In the first quarter of 2007, the Manhattan housing market notched a record number of apartment sales for a single quarter. In the same three-month period, the Manhattan office market recorded its lowest vacancy rate since early 2001. Is this simultaneous success a coincidence?
Maybe. But probably not.
While no direct correlation exists between the Manhattan office and housing markets, the statistics for both in the last several years certainly support an indirect one. And the respective first-quarter roars from both reinforce the notion of this mild symbiosis.
At the start of this decade, even before Sept. 11, the Manhattan housing and office markets confronted grim realities. Vacancy rates were rising in the office market, and office rents dropping after a wonderfully successful 1999 and 2000 for landlords. And, in the housing market, sales of apartments in 2001 were down nearly 11 percent from 2000.
The national economic recession and the dot-com bust fueled a sense of pessimism about both markets, and the prospects for each dimmed only further with the terrorist attacks.
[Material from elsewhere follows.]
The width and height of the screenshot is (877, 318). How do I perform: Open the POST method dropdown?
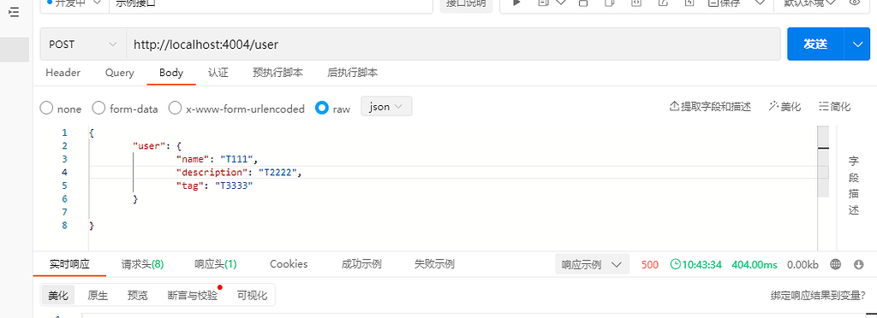83,44
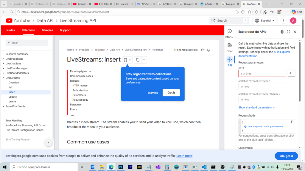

In the office market, 2000 had been a very good year for landlords and their brokers. The vacancy rate for office space dwindled to below 5 percent from early-90’s highs of nearly 20 percent, according to the brokerage Cushman & Wakefield. The average asking rent for Manhattan space in 2000 reached nearly $51 a square foot, up from just over $38 in 1999, and nearly double what it was coming out of the recession of the early 1990’s.
In the housing market, 2000 turned out to be a sales peak for the 11-year span from 1990 through 2001. And prices in 2000 were higher than in years before, with the average sales price, according to the appraisal firm Miller Samuel, jumping 27 percent from 1999’s annual average of $518,137. The price average would rise only 9 percent from 2000 to 2001.
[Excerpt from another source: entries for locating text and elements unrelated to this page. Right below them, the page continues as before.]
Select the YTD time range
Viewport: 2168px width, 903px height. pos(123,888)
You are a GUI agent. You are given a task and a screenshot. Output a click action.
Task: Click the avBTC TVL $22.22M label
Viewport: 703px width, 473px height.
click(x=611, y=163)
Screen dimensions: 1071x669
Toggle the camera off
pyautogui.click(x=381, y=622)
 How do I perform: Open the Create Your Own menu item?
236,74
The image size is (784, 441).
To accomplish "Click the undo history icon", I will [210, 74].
But, oh, how things changed quickly from 2001 onward.
The housing market rebounded first. Sales jumped 14 percent annually from 2001 to 2002, with most of those sales closing in the first half of the year—perhaps a response to sellers leaving the city in the wake of the terrorist attacks. But by 2003, sales settled into a steady, strong pattern, buoyed by low interest rates, fresh development and a stew of bubbly media coverage of the housing boom.
Nearly 3,500 co-op and condo sales closed in the first quarter of this year, according to Miller Samuel, a quarterly peak stretching back to at least the late 1980’s.
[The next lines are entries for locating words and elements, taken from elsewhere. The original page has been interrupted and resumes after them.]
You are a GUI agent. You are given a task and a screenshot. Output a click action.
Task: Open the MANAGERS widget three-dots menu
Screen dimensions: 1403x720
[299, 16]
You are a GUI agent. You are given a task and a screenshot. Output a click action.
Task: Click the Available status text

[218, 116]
Prices increased too, with the average sales price of a Manhattan apartment climbing above $1 million in mid-2004, and the average price per square foot reaching $1,000 by the end of 2005, a position it lost in the last quarter of 2006—only to regain it the following quarter.
By 2003, the office market would achieve a similar buoyancy, though, of course, by different measurements. The vacancy rate—a top barometer—started what is now a more than three-year decline in late 2003, pushing back against the melancholy expectations understandably pervasive in the previous two years.
The rate drifted to 5.7 percent in the first quarter of 2007, according to Cushman & Wakefield, its lowest point since early 2001. At the same time, capping years of increases, the average asking rent for Manhattan office space hit an all-time quarterly high of $53.43 a square foot in the first quarter.
Such simultaneous success seems reasonable enough, given the city’s strong economy.
The citywide unemployment rate remains below 5 percent. Also, the financial-services industry, which leases more Manhattan office space than any other industry (and from which, one can imagine, spring many well-heeled homebuyers), has had a run of good years this decade, with the last two setting Wall Street bonus-season records.
And the city keeps adding newcomers, especially in Manhattan. The borough’s population, according to Department of City Planning estimates, bloomed by 4.5 percent—or over 69,000 people—from 2000 through 2005.
“To me, it’s logical,” said Jonathan Miller, the C.E.O. and president of Miller Samuel. “When you have a strong economy, you have higher housing prices and a lower vacancy rate in the office market.”